Sean Penn plays the quintessential man with a past; missing two or three fingers he drives his 1964½  Chevy Camaro into Superior, Arizona with a pistol on his belt and a duffle bag full of cash.  Penn’s entire being can be summed up in the three words “I owe money.”  The cash isn’t his and doesn’t last long.  In the course of “U-Turn” the selfishness and short-sightedness with which he has lived his life will catch up with him; over and over again he will insult profanely and then whimper apologies in the same breath; and old girlfriends will hang up or refuse his collect calls.  His Chevy breaks down in Superior, a town of about two hundred people, not counting all the dirt roads and rust.  There’s a scheme waiting for him to stumble upon, involving a deeply troubled married couple (Nick Nolte and Jennifer Lopez), each willing to pay him to kill the other.  Warning lights should be flashing in his head, no no run away, and maybe they are, but he needs the money, and the wife is really good looking.  So into the quagmire he stumbles, while the money that’s supposed to be in his trunk is drawing all manner of unwanted attention from its rightful owners.

“U-Turn” is not about the tight construction of films like “Blood Simple” or “Red Rock West,” but about Penn’s attempts to escape Superior and the various, often awful ways in which it keeps him, as if this is the hell for the sins he has committed.  He is greedy enough to strike bargains and counter-bargains with Nolte and Lopez, but botches his own double-crosses because he’s too much of a coward to carry them out (and, as my wife adds, too horny, the wife being Jennifer Lopez).  He tries to get his Camaro repaired by a local mechanic (a positively demonic Billy Bob Thornton, with dirty glasses, green teeth, and a perpetually exposed navel), but the longer he leaves his car with the mechanic the more engine difficulties are revealed.  A local bimbo (Claire Danes) throws herself at him out of boredom, bouncing around in high-heels and a short skirt while babbling inanely.  But Penn wants nothing to do with her, and even less to do with her hotheaded boyfriend (Joaquin Phoenix).  The local sheriff (Powers Boothe) isn’t much help either, prowling around with secrets of his own.  Round and around Penn goes, bounced through these twisted weirdos by his lust for Lopez, his greed for Nolte’s money, and his ultimate desire to just get out of this town.

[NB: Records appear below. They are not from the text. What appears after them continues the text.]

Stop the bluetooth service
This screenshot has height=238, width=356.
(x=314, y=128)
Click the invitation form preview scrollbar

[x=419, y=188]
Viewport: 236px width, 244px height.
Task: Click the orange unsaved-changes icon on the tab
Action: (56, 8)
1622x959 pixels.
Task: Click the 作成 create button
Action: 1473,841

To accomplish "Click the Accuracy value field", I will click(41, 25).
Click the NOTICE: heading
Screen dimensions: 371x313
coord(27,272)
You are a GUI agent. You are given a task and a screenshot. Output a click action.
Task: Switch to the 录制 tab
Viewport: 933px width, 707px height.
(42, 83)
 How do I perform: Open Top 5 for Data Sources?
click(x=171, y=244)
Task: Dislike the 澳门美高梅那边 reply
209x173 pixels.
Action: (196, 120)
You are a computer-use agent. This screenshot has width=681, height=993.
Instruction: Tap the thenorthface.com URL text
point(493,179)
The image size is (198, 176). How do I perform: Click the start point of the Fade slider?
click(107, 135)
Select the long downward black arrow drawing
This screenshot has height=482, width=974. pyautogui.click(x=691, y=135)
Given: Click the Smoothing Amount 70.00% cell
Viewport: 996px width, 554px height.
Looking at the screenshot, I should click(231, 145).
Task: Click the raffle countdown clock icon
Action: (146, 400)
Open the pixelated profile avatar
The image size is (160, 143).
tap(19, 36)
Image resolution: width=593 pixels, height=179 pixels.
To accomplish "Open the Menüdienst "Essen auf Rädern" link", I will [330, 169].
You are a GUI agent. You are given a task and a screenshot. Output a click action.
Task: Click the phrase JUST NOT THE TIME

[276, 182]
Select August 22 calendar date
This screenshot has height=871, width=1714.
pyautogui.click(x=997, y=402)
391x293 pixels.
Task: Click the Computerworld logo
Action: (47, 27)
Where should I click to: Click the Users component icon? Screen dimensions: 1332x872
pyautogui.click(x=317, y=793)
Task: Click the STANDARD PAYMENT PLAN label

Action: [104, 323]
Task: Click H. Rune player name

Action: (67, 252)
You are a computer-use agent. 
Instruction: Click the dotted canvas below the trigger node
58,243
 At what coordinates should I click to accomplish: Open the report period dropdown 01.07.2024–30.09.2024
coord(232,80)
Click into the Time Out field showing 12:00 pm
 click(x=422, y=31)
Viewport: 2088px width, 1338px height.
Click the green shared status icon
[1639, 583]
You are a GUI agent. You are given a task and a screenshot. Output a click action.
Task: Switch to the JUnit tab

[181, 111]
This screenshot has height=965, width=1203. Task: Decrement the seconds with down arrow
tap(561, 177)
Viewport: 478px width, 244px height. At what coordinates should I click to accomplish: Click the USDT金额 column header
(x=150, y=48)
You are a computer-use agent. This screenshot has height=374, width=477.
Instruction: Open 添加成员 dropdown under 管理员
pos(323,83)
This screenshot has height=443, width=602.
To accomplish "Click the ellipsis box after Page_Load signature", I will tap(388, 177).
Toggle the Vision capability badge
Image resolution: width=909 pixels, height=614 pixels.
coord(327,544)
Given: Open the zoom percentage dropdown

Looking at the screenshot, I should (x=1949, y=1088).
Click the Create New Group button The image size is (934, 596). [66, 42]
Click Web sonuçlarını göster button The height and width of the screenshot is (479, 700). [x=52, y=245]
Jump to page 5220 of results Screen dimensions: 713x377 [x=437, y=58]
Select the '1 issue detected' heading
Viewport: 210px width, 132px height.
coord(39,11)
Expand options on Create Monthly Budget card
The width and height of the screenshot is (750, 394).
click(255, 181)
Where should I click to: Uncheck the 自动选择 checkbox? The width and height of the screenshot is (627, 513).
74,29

Lips smacking over fake teeth, Nolte’s is the most memorable performance in the movie.  He is powerfully obscene and suggestive, and the dirty talk he uses on his wife is both hilarious and frightening.  He claims to know Penn’s type from a mile away, but he himself is just as greedy and cowardly, one minute gleeful at the thought of his wife’s demise, the next terrified that she may actually be dead.  Lopez, as the femme fatale, walks the delicate line of dropping hints to Penn and the audience that she’s hiding something, and that her delicate flower-in-a-pot-of-manure act is just that:  an act.  For all his sins we find ourselves rooting for Penn, just because he’s the least of all the degenerates.

All this makes a peculiar story for director Oliver Stone, who typically deals with more weighty subjects in films like “Platoon,” “J.F.K.,” “Natural Born Killers,” “The Doors,” “Salvador,” and “Heaven and Earth.”  Here he finds an ironic, almost playful tone with which to show the bodies piling up, using all manner of twisted camera angles, shutter speeds, and black-and-white sometimes thrown in with the color.  For some directors and films, most notably those of the Jerry Bruckheimer strain, overactive editing and music is distracting and irritating, as if the movie machine were being manned by monkeys.  But in the case of Stone the editing is intriguing; “U-Turn” moves faster than “J.F.K.” but not as breathlessly as “Natural Born Killers.”  Penn’s situation is constantly being compared to the desolation of the Arizona wilderness, to scorpions and unforgiving mountains and the hot hiss of cicadas.

With its murders, betrayals, incest, drunkenness, and mutilation, “U-Turn” is not a movie for everyone.  But, in addition to its many fine performances, it has a sense of humor and a sense of irony to keep it afloat, and becomes like the guilty pleasure of watching a car crash.